Background

The question of the safety of anaesthetic procedures performed by non anaesthetics physicians or even by non medical doctors has long been debated and remains a hot topic [16]. We explore here this challenging question in the hypothetical context of an exploration mission to Mars. During these flights, the risk of medical conditions requiring surgical and anaesthetic interventions is significant [79]. The exact composition of the medical team for a space exploration mission has not been decided yet, but could be limited to a single crew medical officer, who will not necessarily be a medical doctor [10]. While on Earth, at least in high income countries, anaesthesia techniques are only performed by well accustomed and experienced personnel, during long duration space exploration missions, onboard medical expertise might be lacking, or the crew medical doctor himself could become injured or ill and require anaesthesia [10]. Because of the tremendous distances involved, real time telemedical assistance will not be an available, and the crew will need to rely mainly on itself. In these conditions and as a last resort, personnel with limited medical training may have to perform lifesaving procedures, which could include surgery and therefore anaesthesia under extreme stress, in the most remote setting one can consider.

Simulating Mars conditions

To date, no anaesthetic technique or human surgery has been performed in space, besides local infiltration [11, 12]. Advanced surgical procedures have however been performed on animals in low Earth orbit [12]. In 2002, a NASA working group concluded that providing safe anaesthesia during and immediately following the flight could be achievable with enough understanding of the physiological changes affecting the patient [13]. In the absence of actual experience in space, ground research and simulation might help outline the most appropriate protocols.
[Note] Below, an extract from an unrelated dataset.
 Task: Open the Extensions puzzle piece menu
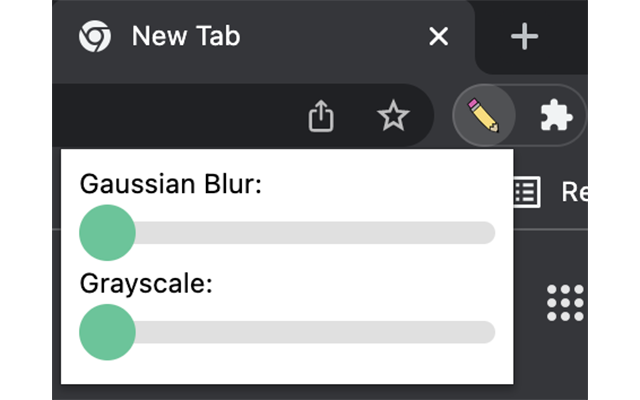(555, 117)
The medical world has adopted simulation tools and techniques for the initial and continuous training of medical doctors all over the world, and its benefits on their performance has long been demonstrated [14, 15].

A good simulation setup must match as many features of the target environment as possible [16]. The delivery of anaesthesia during interplanetary space missions will be a highly challenging task, impeded by various factors that fall into three main categories: physiological (negative effects of the space environment on the human body), technical (limited medical equipment) and human (lack of medical expertise) [17]. The Table 1 provides some details regarding these factors and a comparison as to whether they were replicated in our simulation to represent an as near to true space exploration anaesthesia setting. The gravity on Mars being approximately one-third of Earth’s gravity, no specific restrain system is needed for the patient, the equipment or the operator. In weightlessness, restraining would however be required, the surgical field covered with a sterile transparent hood [11].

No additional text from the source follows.